The sensors could store information to help robots recognize
their environment and moderate their grip strength to pick up different things,
and to be delicate to avoid damaging things like fruit.
Nanoparticles fight antibiotic-resistant bugs
Drug-resistant bacteria can be combatted with adaptive,
light-activated nano-therapy, report researchers at the University of Colorado Boulder.

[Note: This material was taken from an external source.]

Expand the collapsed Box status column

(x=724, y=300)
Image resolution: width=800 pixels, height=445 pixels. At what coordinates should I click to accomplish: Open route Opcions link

The “new light-activated therapeutic nanoparticles” known as
quantum dots are about 20,000 times smaller than a human hair, and successfully
killed 92 percent of drug-resistant bacterial cells in a lab-grown culture, the
Univeristy says. The quantum dots can be also tailored to particular infections
thanks to their light-activated properties. The dots remain inactive in
darkness, but can be activated on command by exposing them to light, allowing
researchers to modify the wavelength in order to alter and kill the infected
cells.
Antibiotic-resistant bacteria such as Salmonella, E. Coli
and Staphylococcus infect some 2 million people and kill at least 23,000 people
in the United States each year, the school notes.
Robot arms clean up damaged nuke plant
Toshiba will use
a gigantic remote-control crane device to remove fuel-rod assemblies from a
reactor at the Fukushima nuclear plant, which was crippled in 2011.
Japan Times reports the crane consists of two robotic arms
that can pick up and cut debris, another arm to grab the assemblies, and
multiple cameras.
Tokyo Electric Power has
said that although it is working to reduce the radiation level inside the
reactor 3 building, it remains impossible for humans to safely monitor the
removal of the fuel-rod assemblies, the Times adds.
Pills sense gas in the gut
Gas-sensing pills can send data from inside the gut, helping
diagnose colon cancer, irritable bowel syndrome and inflammatory bowel disease.
RMIT University in
Australia reports its smart pills “allow us to identify precisely where the
gases are produced and help us understand the microbial activity in these
areas. It’s the first step in demolishing the myths of food effects on our body
and replacing those myths with hard facts.”